It is appropriate to ask how much deference is due a prisoner of war after his or her release, perhaps more so in light of the eruption of unseemly hostility that surrounded the recent release of Army Sgt. Bowe Bergdahl after he was held captive for five years in Afghanistan. But the angry response to the Bergdahl release and swap for five supposedly bad guys held by the U.S. made for quite a contrast with another well-known p.o.w whose red-carpet ride continues, decades after his release from imprisonment in North Vietnam. Does the case of Senator John McCain beg the question of there being possibly some over-compensating in the goodwill bonanza the senator has enjoyed?

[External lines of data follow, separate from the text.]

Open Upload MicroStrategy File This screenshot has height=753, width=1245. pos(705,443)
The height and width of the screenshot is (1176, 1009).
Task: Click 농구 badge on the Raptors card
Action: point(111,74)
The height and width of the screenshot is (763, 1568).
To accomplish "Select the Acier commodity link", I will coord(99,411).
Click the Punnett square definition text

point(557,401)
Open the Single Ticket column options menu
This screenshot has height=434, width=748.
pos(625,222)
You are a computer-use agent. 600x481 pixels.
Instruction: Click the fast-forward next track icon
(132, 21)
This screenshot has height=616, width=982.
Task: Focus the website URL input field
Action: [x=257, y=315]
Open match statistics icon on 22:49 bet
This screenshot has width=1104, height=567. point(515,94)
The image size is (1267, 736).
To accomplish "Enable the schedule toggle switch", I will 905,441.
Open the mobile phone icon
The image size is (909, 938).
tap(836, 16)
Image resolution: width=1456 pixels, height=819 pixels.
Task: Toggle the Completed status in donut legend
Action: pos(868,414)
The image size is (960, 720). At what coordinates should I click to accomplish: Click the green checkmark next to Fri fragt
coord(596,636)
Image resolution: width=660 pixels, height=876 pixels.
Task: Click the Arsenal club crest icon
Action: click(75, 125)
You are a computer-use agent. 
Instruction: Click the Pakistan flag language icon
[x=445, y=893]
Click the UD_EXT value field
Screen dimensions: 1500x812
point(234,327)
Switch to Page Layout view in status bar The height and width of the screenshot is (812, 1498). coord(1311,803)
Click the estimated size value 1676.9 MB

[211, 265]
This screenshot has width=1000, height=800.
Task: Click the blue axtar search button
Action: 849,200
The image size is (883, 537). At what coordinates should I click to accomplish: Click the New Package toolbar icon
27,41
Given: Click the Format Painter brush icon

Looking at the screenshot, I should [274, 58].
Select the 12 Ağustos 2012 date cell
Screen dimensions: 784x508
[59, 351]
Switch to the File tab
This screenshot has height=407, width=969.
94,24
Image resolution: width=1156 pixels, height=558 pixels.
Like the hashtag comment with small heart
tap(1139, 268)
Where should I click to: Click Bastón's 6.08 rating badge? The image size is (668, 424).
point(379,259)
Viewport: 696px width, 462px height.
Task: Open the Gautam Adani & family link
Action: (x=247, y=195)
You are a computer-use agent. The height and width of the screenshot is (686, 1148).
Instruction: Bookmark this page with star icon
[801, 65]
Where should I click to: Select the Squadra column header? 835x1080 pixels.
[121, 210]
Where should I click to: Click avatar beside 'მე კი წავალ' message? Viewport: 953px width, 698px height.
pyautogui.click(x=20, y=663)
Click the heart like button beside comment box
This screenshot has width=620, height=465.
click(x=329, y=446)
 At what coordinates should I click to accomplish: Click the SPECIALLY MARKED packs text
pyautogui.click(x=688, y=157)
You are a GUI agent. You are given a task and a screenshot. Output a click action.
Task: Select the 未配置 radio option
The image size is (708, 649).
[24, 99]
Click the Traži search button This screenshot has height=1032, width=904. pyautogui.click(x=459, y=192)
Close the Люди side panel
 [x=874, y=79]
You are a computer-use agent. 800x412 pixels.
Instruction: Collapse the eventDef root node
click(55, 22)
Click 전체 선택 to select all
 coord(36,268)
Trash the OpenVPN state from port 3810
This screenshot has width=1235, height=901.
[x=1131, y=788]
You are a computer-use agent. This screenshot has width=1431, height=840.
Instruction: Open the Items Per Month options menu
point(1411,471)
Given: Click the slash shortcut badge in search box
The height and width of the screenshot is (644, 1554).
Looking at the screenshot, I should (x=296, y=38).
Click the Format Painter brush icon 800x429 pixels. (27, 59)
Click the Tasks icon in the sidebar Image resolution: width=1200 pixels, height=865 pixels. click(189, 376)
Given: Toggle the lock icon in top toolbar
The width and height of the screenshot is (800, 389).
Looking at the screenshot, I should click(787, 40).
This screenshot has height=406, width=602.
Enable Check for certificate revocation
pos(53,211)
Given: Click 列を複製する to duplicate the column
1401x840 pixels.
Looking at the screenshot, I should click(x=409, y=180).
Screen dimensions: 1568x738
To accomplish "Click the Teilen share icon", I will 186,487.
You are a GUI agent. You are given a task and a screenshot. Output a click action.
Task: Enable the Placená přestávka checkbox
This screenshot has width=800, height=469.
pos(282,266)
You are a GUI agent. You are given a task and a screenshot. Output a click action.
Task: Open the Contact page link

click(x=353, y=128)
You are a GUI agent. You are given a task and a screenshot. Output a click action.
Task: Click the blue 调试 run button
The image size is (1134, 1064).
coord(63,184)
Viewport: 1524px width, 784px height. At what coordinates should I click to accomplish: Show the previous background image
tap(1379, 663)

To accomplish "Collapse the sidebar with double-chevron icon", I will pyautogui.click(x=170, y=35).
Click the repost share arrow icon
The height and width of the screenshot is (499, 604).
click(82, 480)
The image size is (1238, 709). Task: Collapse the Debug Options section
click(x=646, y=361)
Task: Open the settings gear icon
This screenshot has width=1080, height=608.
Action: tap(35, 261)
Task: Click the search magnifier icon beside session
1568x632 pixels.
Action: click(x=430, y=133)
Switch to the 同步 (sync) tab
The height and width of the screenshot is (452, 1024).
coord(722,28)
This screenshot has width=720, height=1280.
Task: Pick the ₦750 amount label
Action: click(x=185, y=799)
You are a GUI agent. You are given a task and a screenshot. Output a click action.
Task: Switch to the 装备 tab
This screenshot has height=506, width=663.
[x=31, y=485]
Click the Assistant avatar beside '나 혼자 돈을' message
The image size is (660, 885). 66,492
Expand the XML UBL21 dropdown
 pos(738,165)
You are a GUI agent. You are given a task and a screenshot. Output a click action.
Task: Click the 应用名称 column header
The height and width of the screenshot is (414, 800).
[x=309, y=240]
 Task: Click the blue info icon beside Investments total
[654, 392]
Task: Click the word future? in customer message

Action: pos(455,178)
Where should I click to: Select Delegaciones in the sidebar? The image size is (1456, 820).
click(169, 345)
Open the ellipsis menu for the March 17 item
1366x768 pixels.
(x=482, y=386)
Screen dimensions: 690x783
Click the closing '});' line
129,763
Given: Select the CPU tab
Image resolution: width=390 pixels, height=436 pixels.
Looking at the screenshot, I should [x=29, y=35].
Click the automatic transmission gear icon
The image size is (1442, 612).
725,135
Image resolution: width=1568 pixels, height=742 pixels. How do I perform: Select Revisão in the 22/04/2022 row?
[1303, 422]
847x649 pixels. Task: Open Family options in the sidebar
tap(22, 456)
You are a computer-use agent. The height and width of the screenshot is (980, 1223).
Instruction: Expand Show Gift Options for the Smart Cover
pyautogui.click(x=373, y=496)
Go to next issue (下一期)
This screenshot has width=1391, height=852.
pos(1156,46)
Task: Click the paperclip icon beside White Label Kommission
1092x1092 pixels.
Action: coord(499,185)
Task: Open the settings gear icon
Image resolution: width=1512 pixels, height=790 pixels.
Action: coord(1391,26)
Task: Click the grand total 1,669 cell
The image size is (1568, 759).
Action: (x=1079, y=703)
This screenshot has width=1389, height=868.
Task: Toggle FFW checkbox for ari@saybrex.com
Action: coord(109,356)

No one is about to deny McCain his country’s respect and gratitude for his record of outstanding service in the Vietnam war. That he chose to follow his time in the military with further national service as, first, a member of Congress and subsequently a senator, speaks to a patriotic bent in the man that is obviously beyond question. But the idea of McCain having a virtual hammer lock on media exposure as he spouts his unabashedly hawkish views ad nauseam leaves you to wonder if there hasn’t been some tacit “hands off McCain” understanding among the folks who ”run things.” Much to the chagrin of the lot of us.
In the midst of all the political sparring about the current deepening chaos in Iraq, there he was, in full flight the other day, railing against those who posit that the nation has become war weary. Who, in heaven’s name, would dare question – after military engagement in Iraq since 2003 and Afghanistan even longer – that the country is indeed very war weary? The super-hawk senator from Arizona, that’s who.
Another former military man, Senator Lindsey Graham, no slouch of a hawk himself, has frequently been a sort of McCain foxhole companion, invariably on the same page, delivering tough talk about some muscular action by the U.S. military that is the proper response to a problem in this or that location around the world. The two advocates of American big-stick policy abroad are now regularly billed as the GOP’s go-to foreign policy expertise team, but McCain has to be considered the senior partner in this deal. If only for the “ultimate authority” role that the media seems to have assigned him. It’s uncanny, this constant bull rush toward McCain by mainstream media, as if to suggest that utterances from him had somewhat of a Delphic oracle status. All of this for a guy whose predictable pronouncements about the Obama administration’s foreign policy failings have all the originality of the latest Elvis contest winner.
I mean, how truly newsworthy could it be if it’s known well in advance that the same tired lines about the use of American military resources for any skirmish popping up anywhere are the guaranteed sum total of the McCain contribution? Now he’s into getting on the American public’s case for being “war weary” after having been saddled with a protracted and costly Iraq occupation, thanks to a bunch of Republican manipulators’ grand deception.
How much further along this know-it-all path is McCain prepared to go? And, more importantly, how much longer is the mainstream media prepared to play the pretend game that stuff emanating from McCain represents gold-standard wisdom on the conduct of U.S. foreign affairs? A survey released last week by Public Policy Polling about the American people’s feelings on sending combat troops back into Iraq showed as many as 74 percent of respondents disapproving of any such re-deployment. Understandable numbers for sure, given what Americans have long known of the farce that served as pretext for initially becoming involved. McCain thinks there is something very wrong with the great majority of us for harboring such a view. And supposedly grown men and women in the media evidently consider McCain as having something important to bring to the table – so much so as to make him the dominant talking head on the glut of network Sunday morning newsmaker programs.
It’s enough to make you wonder about the retentive powers of media masterminds calling these plays. The presidential election of 2008 was a fairly recent happening. How could presumably reasonable people think to ascribe extraordinary or even adequate good judgment to an individual who was altogether untroubled to have Sarah Palin the proverbial heartbeat away from the presidency? Why is there this disproportionate attention still being paid to a man who, having been a frontline cheerleader for the original Iraq travesty, now unapologetically cheers for a rerun?
It is thus difficult to arrive at a rational explanation for why McCain thinks his is a voice worthy of being listened to. The p.o.w angle seems as good as any. But if McCain does indeed think his prisoner of war experience earned him an unlimited pass to regale us with outdated blood-and-guts fixes for how the U.S. engages the rest of the world, how wrong, one more time, this guy tends to be. Honoring McCain for his great service to country includes no obligation on our part to refrain from telling him he’s on the wrong side of history. The fawning media should get with the program as well and quit this long-running orgy of McCain silliness.